I'm to the point where I don't care about protocol details anymore. What matters to me
most is longer-form interactions unfolding from posts. I'll take that anywhere I can get it.
But it seems rare regardless where I go (which I realize might mean I'm the problem....).

The issue with USENET's protocol is that its split across like 5 RFCs, and references multiple USENET discussions lost to time. It promotes fun discussions, but unfortunately I can't see anyone actually wanting to maintain or run a server for it (unless they're insane like me).

I loved lisp-y in theory, but I had trouble seeing what was going on in too much parentheses
nesting. Sure, one can format such in more readable ways, but then the parentheses start to
look like unnecessary typing/clutter.

I have to say, the thing I love/hate about lisp is the parentheses.

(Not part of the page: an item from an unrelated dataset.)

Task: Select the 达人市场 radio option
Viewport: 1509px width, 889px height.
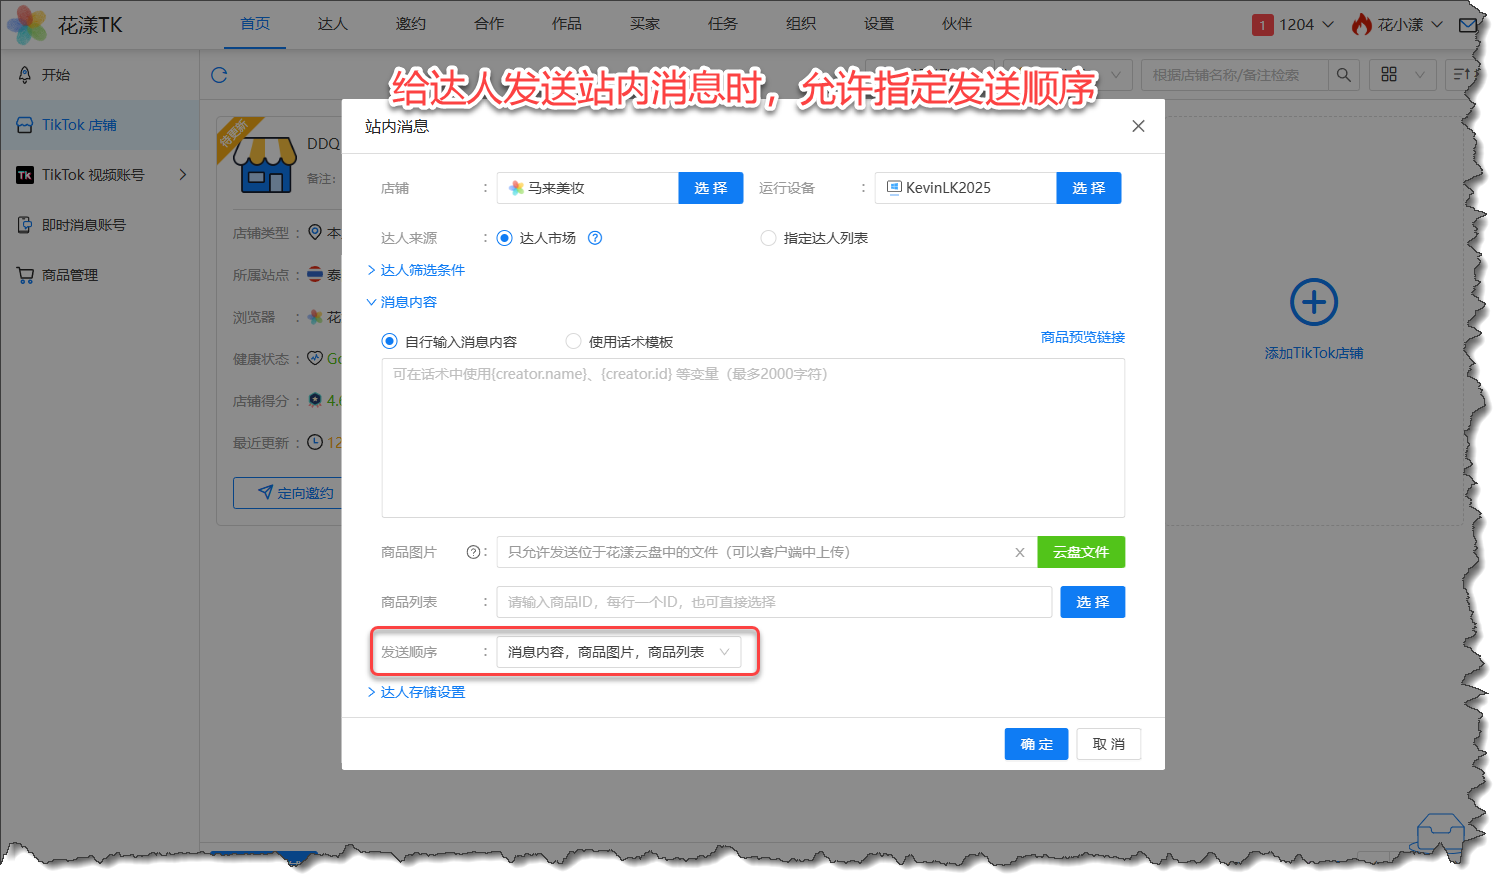Action: coord(505,238)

They are really helpful for making the parser fast and efficient, but they do get very cluttered (especially if you use Scheme how it is intended to be used, without using a single variable).

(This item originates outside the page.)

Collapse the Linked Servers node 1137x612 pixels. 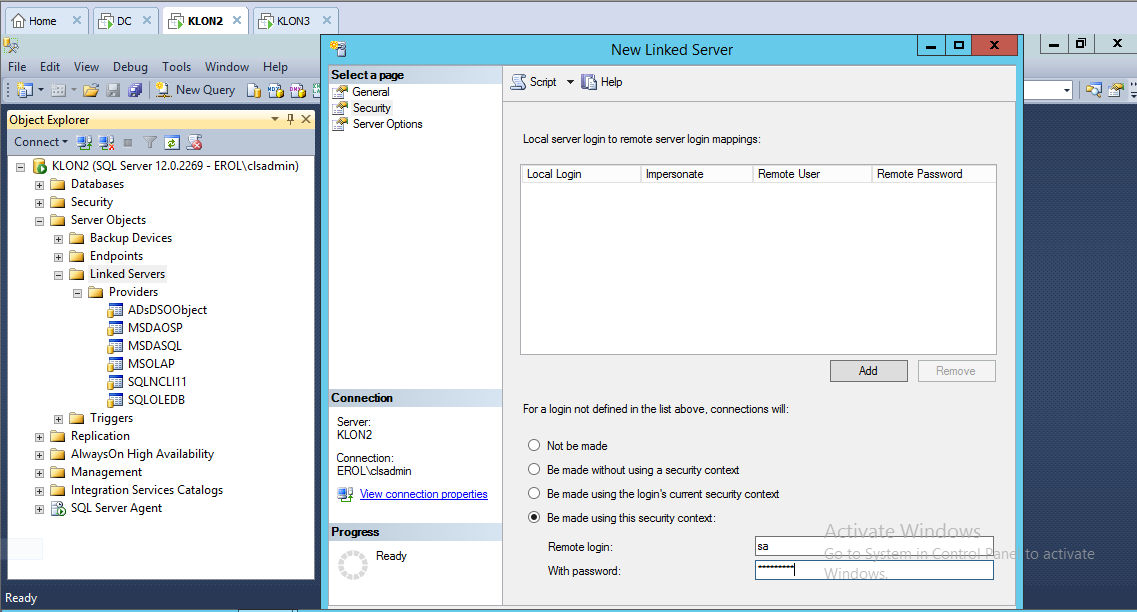pyautogui.click(x=59, y=274)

I wound up settling on Lua as my go to scripting language, and honestly have no need for
compiled languages anymore.

I love Lua. Lua is a seriously powerful little beast. A while back, I was loosely affiliated with a group experimenting by running Lua at the UEFI level (the lowest level of a modern computer if you aren't familiar) specifically to make drivers. No idea how far they got with it, but what they had only showed how Lua is pretty much a complete replacement for everything. Especially with LuaJIT, you're golden.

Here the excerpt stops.